Relevant systemic diseases associated with DLD include malignancy (lymphangitis carcinomatosis or multiple metastases) and CTDs complicated by DLD, especially rheumatoid arthritis, systemic sclerosis, systemic lupus erythematosus (SLE), polymyositis or dermatomyositis, and Sjögren syndrome. Lung disease may precede systemic manifestations in all the CTDs (most frequently in polymyositis/dermatomyositis) or may develop concurrently with systemic manifestations. Thus, a full history should include details of arthritis/arthralgia, myositis, skin disorders, Raynaud’s phenomenon, and dryness of the eyes or mouth. A subgroup of patients with autoimmune disease who fail to meet formal criteria for an individual disorder are considered to have “undifferentiated connective tissue disease” but may nonetheless develop DLD.

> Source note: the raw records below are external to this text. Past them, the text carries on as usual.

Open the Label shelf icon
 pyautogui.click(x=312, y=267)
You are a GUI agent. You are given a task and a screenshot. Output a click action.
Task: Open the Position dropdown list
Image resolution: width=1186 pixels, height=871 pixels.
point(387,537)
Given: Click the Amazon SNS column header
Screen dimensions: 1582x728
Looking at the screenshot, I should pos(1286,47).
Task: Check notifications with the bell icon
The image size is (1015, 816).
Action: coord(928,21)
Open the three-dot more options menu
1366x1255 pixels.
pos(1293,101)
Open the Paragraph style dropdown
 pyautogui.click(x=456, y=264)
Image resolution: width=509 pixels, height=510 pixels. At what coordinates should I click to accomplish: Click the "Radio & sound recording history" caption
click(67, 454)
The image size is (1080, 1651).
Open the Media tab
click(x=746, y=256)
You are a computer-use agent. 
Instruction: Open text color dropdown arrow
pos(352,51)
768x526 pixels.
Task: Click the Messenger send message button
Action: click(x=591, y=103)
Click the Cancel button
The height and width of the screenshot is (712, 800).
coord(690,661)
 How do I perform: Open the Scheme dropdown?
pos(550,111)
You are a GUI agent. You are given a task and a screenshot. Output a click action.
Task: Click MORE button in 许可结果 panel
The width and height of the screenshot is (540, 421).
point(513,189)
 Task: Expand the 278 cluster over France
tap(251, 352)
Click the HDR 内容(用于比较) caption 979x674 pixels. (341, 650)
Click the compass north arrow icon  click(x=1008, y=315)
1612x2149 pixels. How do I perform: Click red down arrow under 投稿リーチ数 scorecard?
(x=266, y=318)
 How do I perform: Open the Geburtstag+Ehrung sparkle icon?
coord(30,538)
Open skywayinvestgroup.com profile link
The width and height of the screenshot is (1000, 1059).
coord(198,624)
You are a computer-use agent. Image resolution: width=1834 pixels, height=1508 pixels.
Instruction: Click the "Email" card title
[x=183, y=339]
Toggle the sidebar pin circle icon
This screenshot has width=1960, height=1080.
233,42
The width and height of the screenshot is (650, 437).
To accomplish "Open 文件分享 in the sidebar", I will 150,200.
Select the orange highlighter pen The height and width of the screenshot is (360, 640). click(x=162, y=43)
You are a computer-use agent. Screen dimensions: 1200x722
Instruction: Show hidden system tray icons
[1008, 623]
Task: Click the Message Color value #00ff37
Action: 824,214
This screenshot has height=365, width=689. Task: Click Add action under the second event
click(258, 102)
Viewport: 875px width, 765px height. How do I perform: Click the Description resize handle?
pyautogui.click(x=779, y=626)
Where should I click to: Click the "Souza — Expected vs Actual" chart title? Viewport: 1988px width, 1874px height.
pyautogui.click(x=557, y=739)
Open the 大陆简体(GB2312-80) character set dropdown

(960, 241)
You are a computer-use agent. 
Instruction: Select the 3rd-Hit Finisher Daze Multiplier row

Airway-centered symptoms may help to refine the differential diagnosis. Cough occurs frequently in IPF, but prominent wheeze is more suggestive of hypersensitivity pneumonitis or, less frequently, sarcoidosis. Wheezing is also an important feature of some of the pulmonary vasculitides, especially Churg-Strauss syndrome and occasionally Wegener granulomatosis. Hemoptysis is the most frequent pulmonary symptom at presentation in Goodpasture syndrome; however, the volume is not a good guide to disease severity, because hemoptysis may be trivial or even absent, despite considerable alveolar hemorrhage.

Diagnostic Procedures

Blood Tests

In most cases, specific diagnostic tests for DLD are confined to autoimmune serology and precipitins against organic antigens. Serologic evidence of rheumatoid arthritis and the other major CTDs should be sought in any patient with apparently idiopathic DLD in whom the diagnosis is uncertain. This is particularly important when the diagnosis appears to be cryptogenic organizing pneumonia, because underlying connective disease is common; when present, prognosis is not always good, and prolonged treatment may be required. In the antisynthetase syndrome, characterized by Jo1 antibody positivity, polymyositis or dermatomyositis, and progressive pulmonary fibrosis, lung disease often precedes systemic manifestations. However, although antibodies to extractable nuclear antigens tend to be disease specific, levels of antinuclear antibodies and rheumatoid factor are often moderately increased in idiopathic pulmonary fibrosis and are less useful diagnostically unless titers are greatly elevated.

The presence of precipitins to organic antigens increases the likelihood of hypersensitivity pneumonitis but should never be considered diagnostic in isolation. Positive precipitins denote exposure to an antigen, with immune recognition, but alone are not indicative of clinically significant DLD; pigeon and other bird breeders often have avian precipitin positivity without overt lung disease. Moreover, in many patients with convincing exposure histories and a histologic diagnosis of hypersensitivity pneumonitis, the appropriate precipitins are not present; avian antigens, for example, vary between bird species and even between individual birds.